### Listing
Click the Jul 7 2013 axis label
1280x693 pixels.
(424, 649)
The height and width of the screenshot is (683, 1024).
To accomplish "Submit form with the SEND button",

* * *

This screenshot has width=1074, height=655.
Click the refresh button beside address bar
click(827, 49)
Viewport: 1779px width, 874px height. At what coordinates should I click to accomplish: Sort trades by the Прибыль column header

--

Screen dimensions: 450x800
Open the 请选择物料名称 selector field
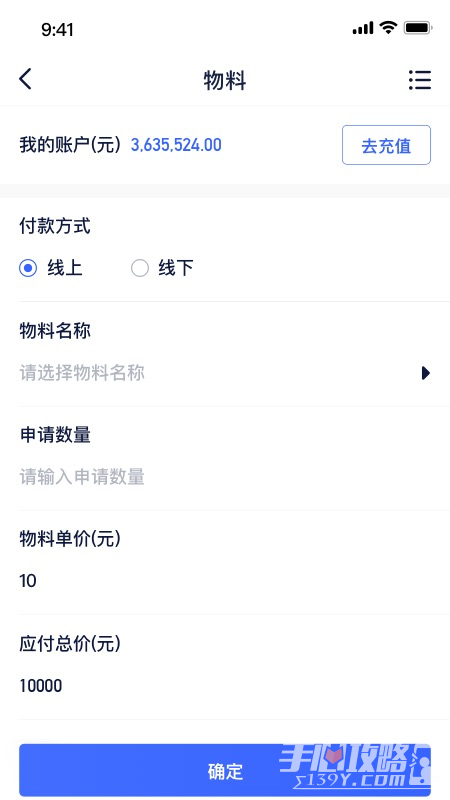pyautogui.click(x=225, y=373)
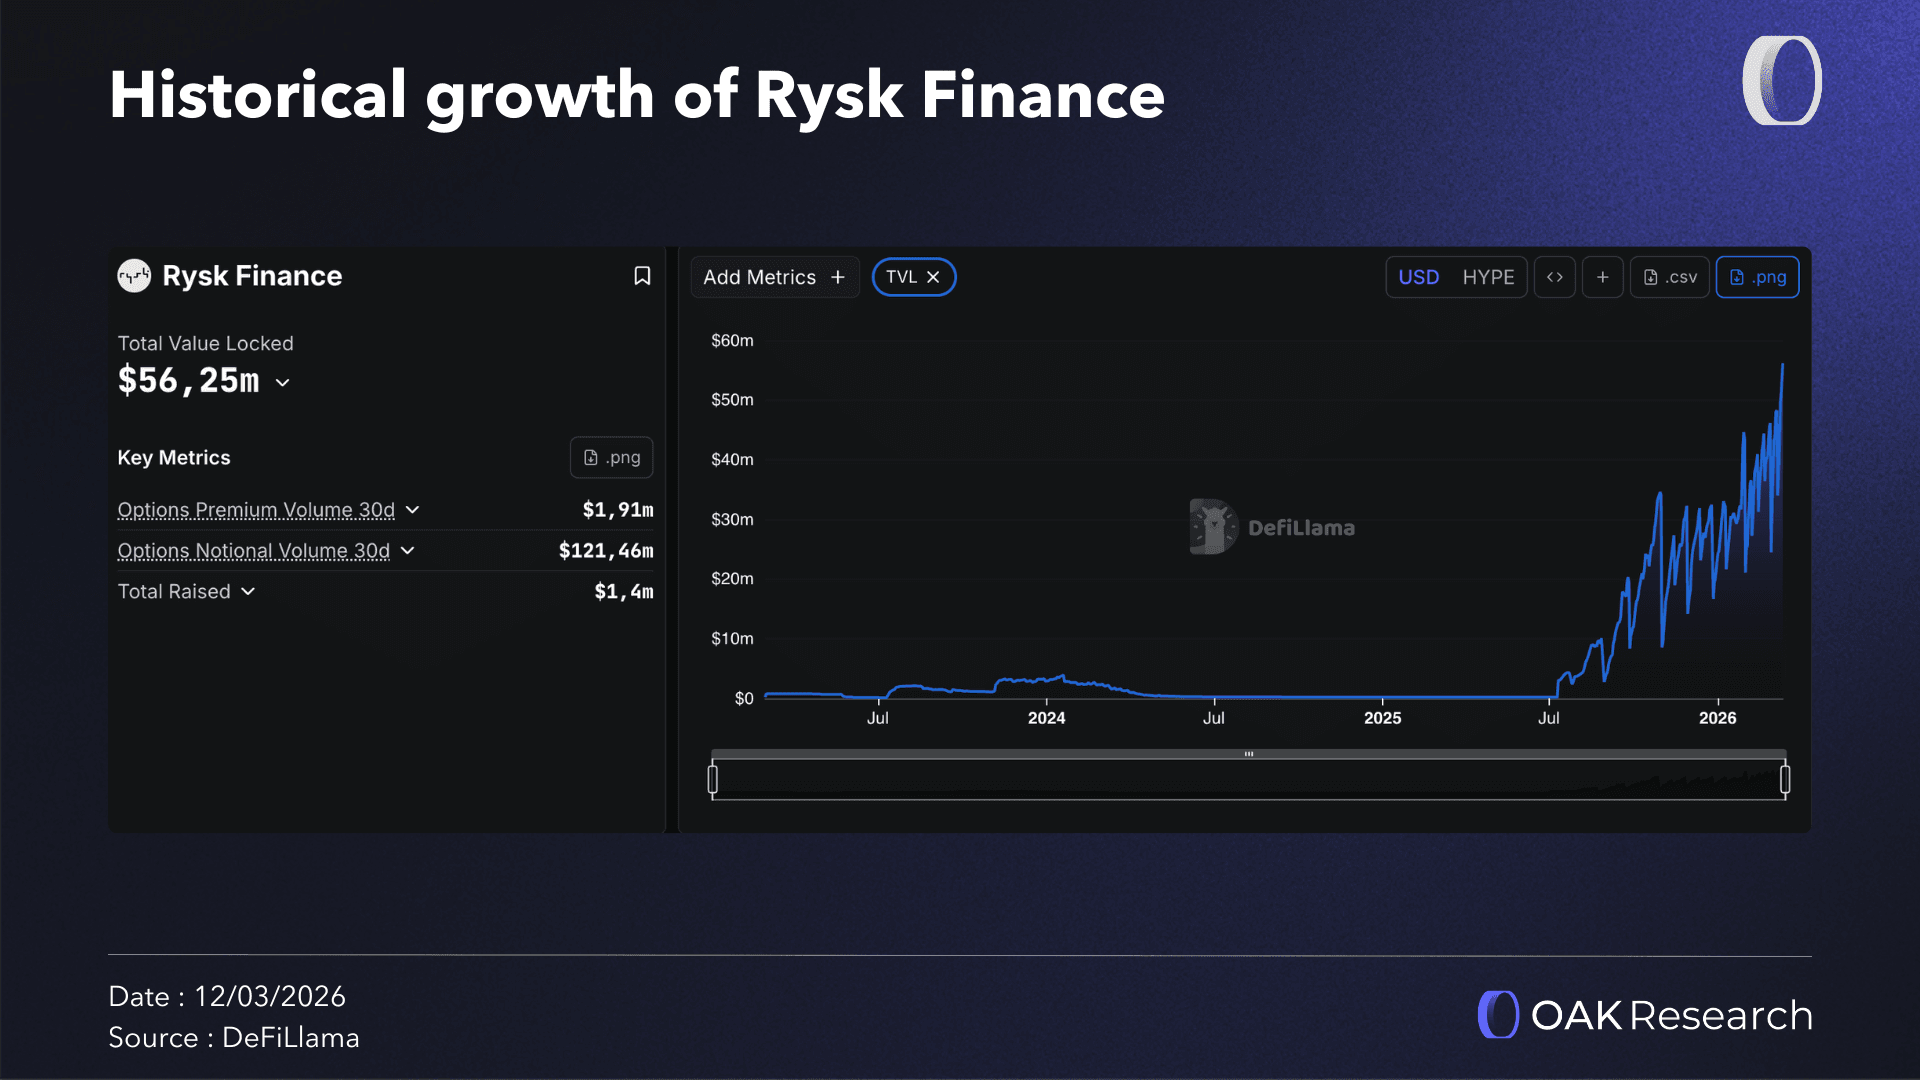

### What you need to do
Copy out the lines from the one containing "Click the Jul 7 2013 axis label" through the one containing "form with the", including both of those lines.

### Task answer
Click the Jul 7 2013 axis label
1280x693 pixels.
(424, 649)
The height and width of the screenshot is (683, 1024).
To accomplish "Submit form with the SEND button",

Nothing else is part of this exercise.